Ramblings from the Puget Sound


Winter Squash

Category: Summer | Posted: Thu Aug 28, 2014 4:08 pm

The winter squash took over their bed, the adjacent woodland and blueberry beds, and were turn back from crossing paths in all directions. They even attempted to enter the shed. What a mess of mildewed vines, some finishing their cycle.



( photo / image / picture from Jewell's Garden )



( photo / image / picture from Jewell's Garden )



This morning I harvested a few of the hardened off squash. Marine air this morning and they keep suggesting showers but it has been an unusually dry, hot summer with consistent 80 degree weather.



( photo / image / picture from Jewell's Garden )



( photo / image / picture from Jewell's Garden )

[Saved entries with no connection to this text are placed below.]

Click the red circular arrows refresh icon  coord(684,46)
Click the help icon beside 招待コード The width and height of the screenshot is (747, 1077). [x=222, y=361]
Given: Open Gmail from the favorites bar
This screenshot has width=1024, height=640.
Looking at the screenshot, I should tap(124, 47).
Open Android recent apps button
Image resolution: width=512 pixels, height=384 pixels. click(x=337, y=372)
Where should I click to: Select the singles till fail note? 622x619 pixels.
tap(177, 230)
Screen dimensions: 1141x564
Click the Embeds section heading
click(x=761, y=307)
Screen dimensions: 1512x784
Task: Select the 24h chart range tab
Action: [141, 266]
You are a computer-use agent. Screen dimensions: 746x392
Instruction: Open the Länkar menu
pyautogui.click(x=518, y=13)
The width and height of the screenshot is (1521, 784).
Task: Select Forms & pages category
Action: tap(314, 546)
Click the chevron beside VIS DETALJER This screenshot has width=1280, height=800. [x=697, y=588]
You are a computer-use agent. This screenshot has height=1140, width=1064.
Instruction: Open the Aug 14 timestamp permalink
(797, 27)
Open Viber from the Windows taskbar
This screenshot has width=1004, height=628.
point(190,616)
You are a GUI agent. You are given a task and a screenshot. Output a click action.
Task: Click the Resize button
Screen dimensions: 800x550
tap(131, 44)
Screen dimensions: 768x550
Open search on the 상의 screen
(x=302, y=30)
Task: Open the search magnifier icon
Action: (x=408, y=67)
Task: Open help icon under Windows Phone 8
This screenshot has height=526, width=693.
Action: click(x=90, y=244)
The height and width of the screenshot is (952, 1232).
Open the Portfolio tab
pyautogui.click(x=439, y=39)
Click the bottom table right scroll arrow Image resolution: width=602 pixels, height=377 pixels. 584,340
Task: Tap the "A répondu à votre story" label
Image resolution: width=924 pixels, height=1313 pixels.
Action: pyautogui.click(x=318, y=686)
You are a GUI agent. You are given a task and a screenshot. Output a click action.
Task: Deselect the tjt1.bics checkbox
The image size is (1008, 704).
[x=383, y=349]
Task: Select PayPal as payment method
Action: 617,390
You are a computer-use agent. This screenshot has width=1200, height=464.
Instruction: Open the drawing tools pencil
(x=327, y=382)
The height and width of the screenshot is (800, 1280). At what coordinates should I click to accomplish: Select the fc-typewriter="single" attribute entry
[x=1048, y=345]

The bees love the blooms which are still plentiful. Sometimes there are as many as six bees in a blossom. They come early in the morning when the cool temperatures make their flight look like it is in slow motion. The bees appear to be coating themselves in pollen since some slow flyers are golden in color. Amazing. I was careful harvesting the squash so that the vines could still provide blooms for the bees.



( photo / image / picture from Jewell's Garden )


Funny thing is my husband and I are not big squash eaters. I'll keep some of the butternut (we love the texture and natural sweetness hot off the grill) and one or two others, but most are going to the food bank.



( photo / image / picture from Jewell's Garden )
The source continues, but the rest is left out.